皆さまは、どのような分析をされたのでしょうか?

中小企業における、職場復帰支援プログラムの作成事例 ③
○○産業保健総合支援センター メンタルヘルス対策促進員 ○ ○○さん

1. はじめに
 
『筆者は昨年5月より、「職場復帰支援プログラム作成支援」について、事業場ごとに作成支援を行って参りましたので、
その内容について紹介させていただきます。
いずれも以前に管理監督者研修(ラインケア研修)を行ったことが支援動機となっております。』
⇒(○)活動事例を紹介いただいたことを評価します。

2. 支援内容
 『まず、当該事業場に対し、今までにメンタルヘルス不調者が存在したかどうかを質問し、存在した場合、どのように対処をされたか伺いました。
多くの事業場でメンタルヘルス不調者を抱えた経験がありましたが、対応にあたってのルールがなく、試行錯誤したとの回答でした。』
⇒(○)よくわかります。その通りでしょう。

『その中で、従業員50人以上のA事業場の事例を挙げてみます。
従業員がメンタルヘルス不調(抑うつ状態)により3カ月間休業した後、所属長に主治医の復職可能診断書を提出してきました。』
⇒(×)以下、当該事業所の対応について検証します。
    文脈から、当事例は「私傷病」扱いのようですが、本当に「私傷病」なのでしょうか。
    事実関係を検証した様子が窺えません。最初から「私傷病」として対処するのは、問題です。

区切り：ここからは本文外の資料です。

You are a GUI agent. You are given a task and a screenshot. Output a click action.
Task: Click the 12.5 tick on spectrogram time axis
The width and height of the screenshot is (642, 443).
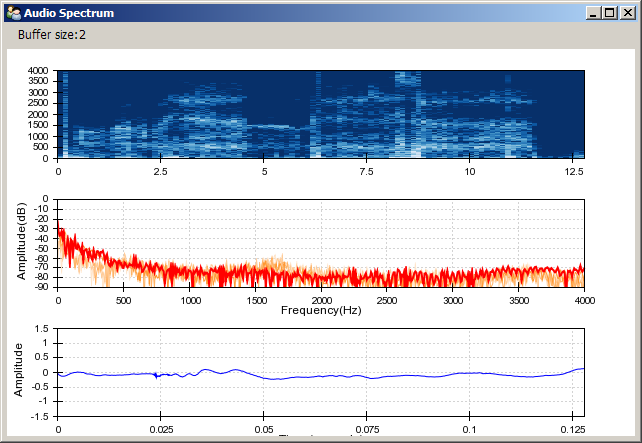tap(573, 171)
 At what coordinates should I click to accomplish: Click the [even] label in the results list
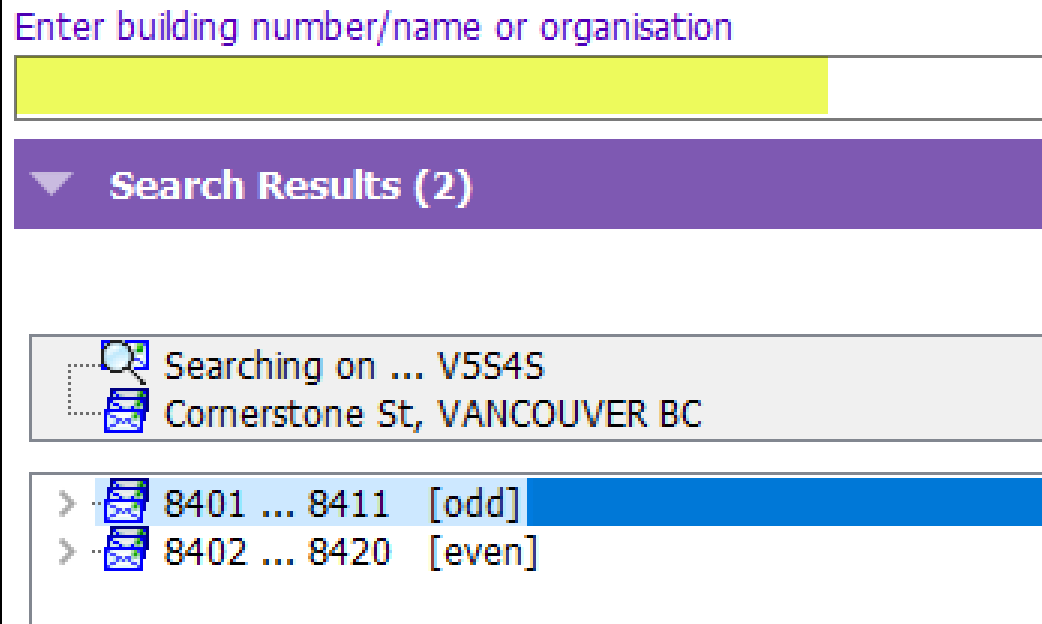(x=483, y=552)

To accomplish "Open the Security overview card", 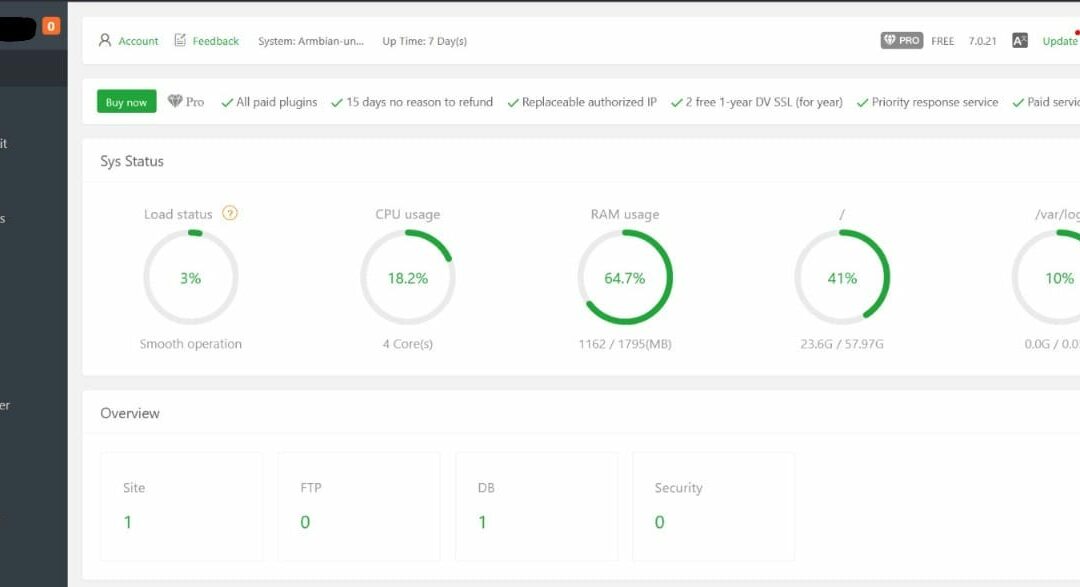I will pos(714,506).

『所属長は、人事労務担当者と衛生管理者で復職が可能かどうかの協議をしました。』
⇒(×)衛生管理者は、余計でした。
    『対応にあたってのルールがなく、試行錯誤したとの回答でした。』というレベルの事業所ですから、
    所属する衛生管理者には、基本的にメンタルヘルス問題の知識がないと考えられます。
    さらに、個人情報が拡散してしまう可能性があります。
    もし加えるのであれば、保健師、看護師等の健康管理スタッフでしょう。

    
『その結果、産業医(嘱託)に診断書を提示し、判断を仰ぐことになりました。』
⇒(×)所属長と人事労務担当者は、速やかに産業医の判断を仰がなければなりません。
 「その結果」ということは、産業医は、たぶん専属ではありませんので、
  診断書の提出から結論を得るまで、相当の日程が経過しているものと推定します。結論は、急がなければなりません。
  復職希望者には、復職の申請を放置しているように見えますし、結果、誠実な対応をしていないと誤解されてしまいます。
  保健師、看護師等の健康管理スタッフもいない、小規模な事業所であれば、
  所属長、人事労務担当者と産業医との三者で結論を出し、社長(事業所責任者)の決裁を仰ぐのが順当でした。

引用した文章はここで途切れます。